Latinos see themselves as the future of the state. Blacks are the past (as I’ve covered in previous columns). For Latinos, every current black neighborhood is a future Latino neighborhood. The sooner blacks move out, the better. So there’s no motivation to make it easier for them to stay. You wanna go to college, Ja’Marquis? Move your black ass back to the Deep South and your beloved HBCUs.

Bottom line: California Latinos don’t need no stinkin’ affirmative action. Hispanics might use it when it’s there, because why not? But to them it’s a strategy, not the strategy. Whereas for blacks, it’s all they’ve got.

Now, with whites, one could argue that passing Prop. 16 would’ve been a logical progression of 2020. This has been a year of strong-arming whitey into sacrificing in the name of “racial justice.” Police protection, safety and security, peace and quiet, personal property; whites in cities across the nation have surrendered these things in the name of the “debt” they supposedly owe to blacks. Prop. 16 asked whites to give up even more. And a lot of whites (primarily in L.A. and the Bay Area) did vote yes. But more voted no, and—combined with the Asian and Latino votes—that was enough to beat the bejesus out of the measure…even in the face of an imposing coalition of billionaires, corporations, tech giants, advocacy groups, and top politicos pushing for its passage.

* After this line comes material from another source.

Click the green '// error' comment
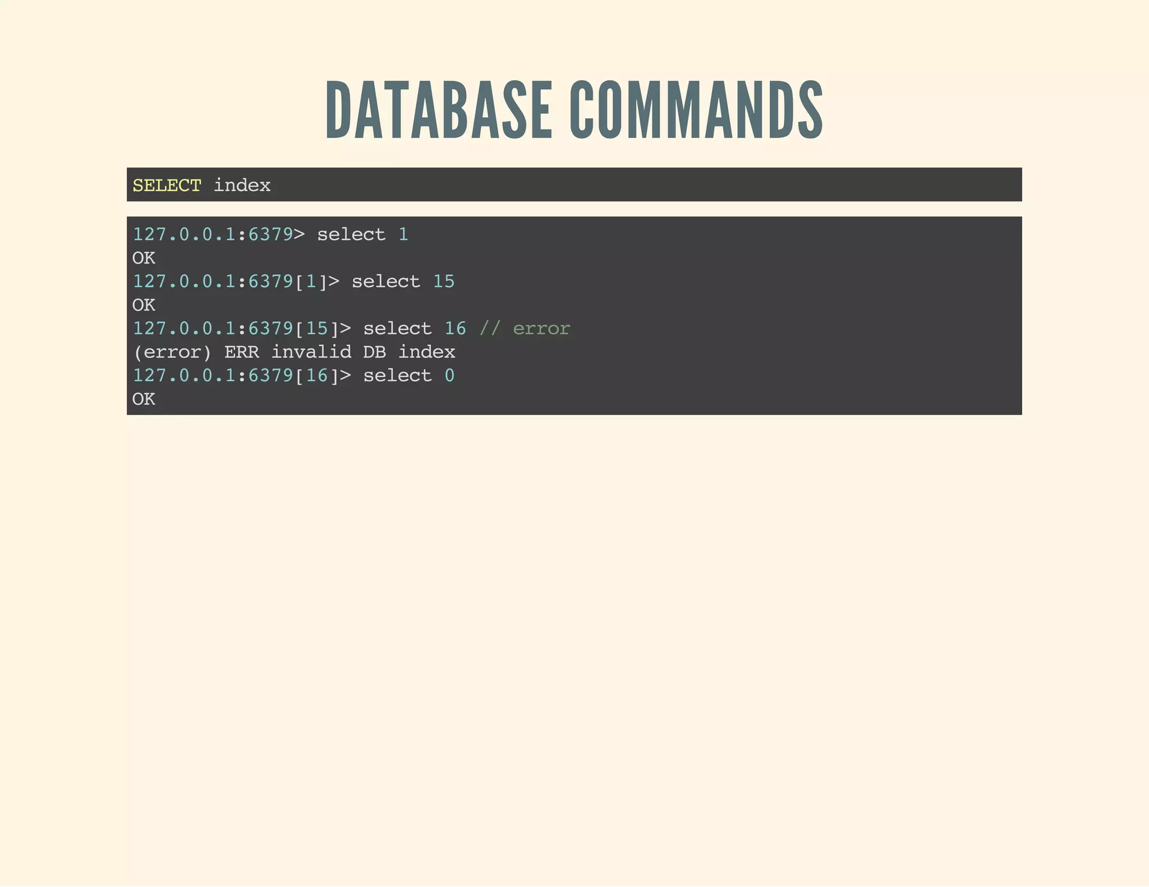pyautogui.click(x=524, y=329)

The defeat of Prop. 16 was a black defeat, but not at the hands of conservative whites. That’s what makes this story instructive; it’s an illustration of how the demographics of “new America” will inevitably contribute to a waning of black influence. Nonblack minority-majority California just said “no” not only to blacks, but to every leftist “opinion leader” in the state who interceded on their behalf. It’s thoroughly grim news for black Americans, and it bodes poorly for the future, especially as most of the tricks black advocates have up their sleeve involve getting other demographic groups to act against their own best interests (not just regarding hiring and admissions preferences, but on issues like criminal justice “reform”).

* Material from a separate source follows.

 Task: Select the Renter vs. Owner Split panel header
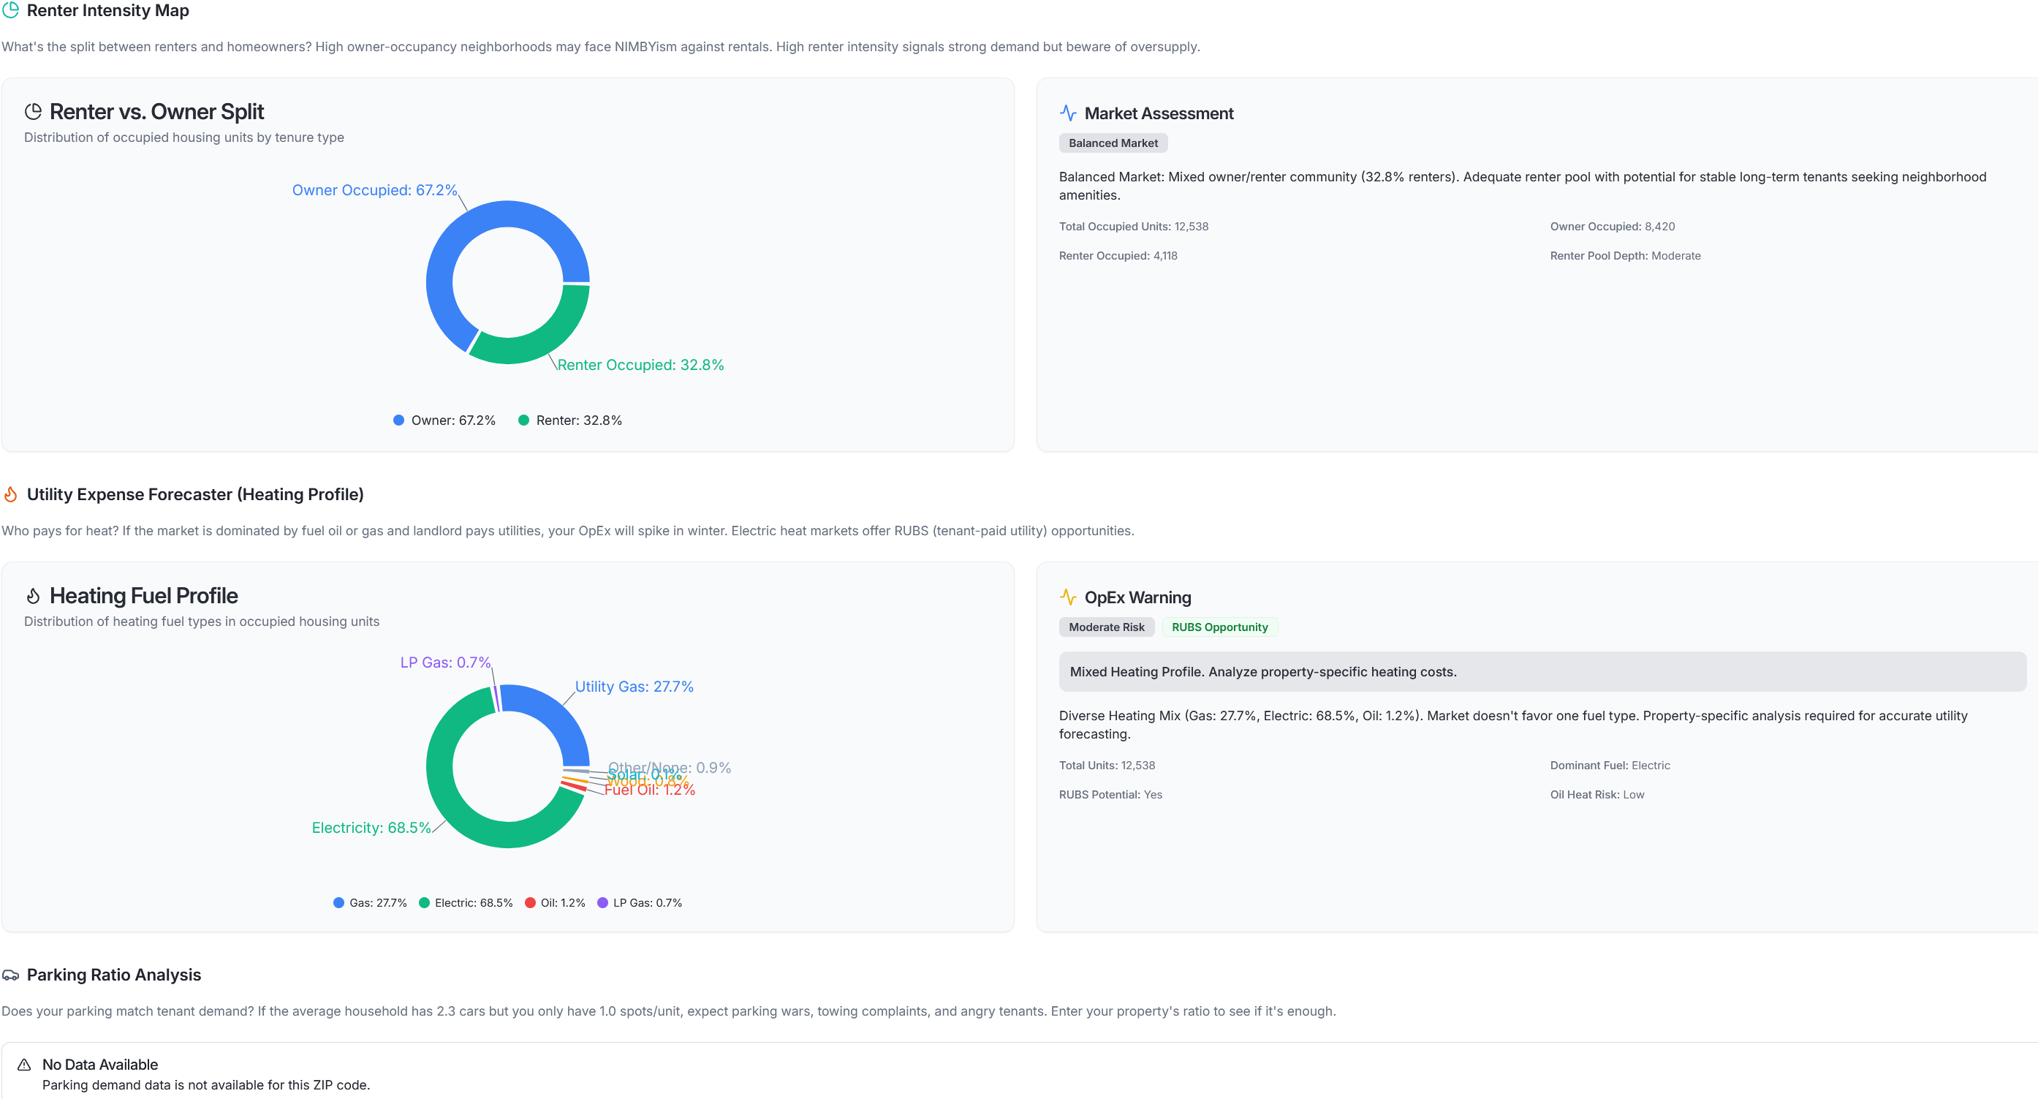[x=157, y=112]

In California, whites who care about their own best interests, combined with and emboldened by Latinos and Asians who do the same, were able to say no to the people to whom you’re never supposed to say no. And they dared to say “no” in this, the Year of Our Lord George Floyd’s martyrdom. When a numerically small community amasses outsize influence via temper tantrums, guilting, violence, and threats of violence, the tactic only works when everyone else buckles before it. On affirmative action, California found its sea legs. If this state contained any intelligent and capable GOP leaders—and it doesn’t—the same coalition that defeated Prop. 16 could in theory be assembled again to reverse some of the most damaging concessions the state has made to blacks in the past two decades (namely, the weakening of law enforcement).

That Asians and Latinos voted against Prop. 16 doesn’t mean they’re “natural Republicans” (sorry, Con Inc.). What it does mean is that in this of all years, white, Asian, and Latino Californians voted self-interest when blacks and their powerful allies told them not to. That’s seismic. A favor was asked by a rapidly declining population that rarely sees fit to prove worthy of those favors, and never returns them. And the favor was denied. Lord help blacks if this catches on. Next thing you know, Californians will realize they don’t have to let their shit get stolen.

Mind you, Prop. 16 lost on its own; the GOP didn’t lift a finger to defeat it. And today’s GOP, which would rather win a few black votes than an actual election, is unlikely to learn any of the lessons that 16’s ignominious end might teach.

Still, a man can dream.

Black Americans and their leftist overseers won a lot of victories this year via intimidation and terrorism. But they lost this one, and it was a key battle in a key state. Whether it’s a one-off or a trend, no one can say. But at least it’s not bad news, and in 2020, “not bad news” is the best we can hope for.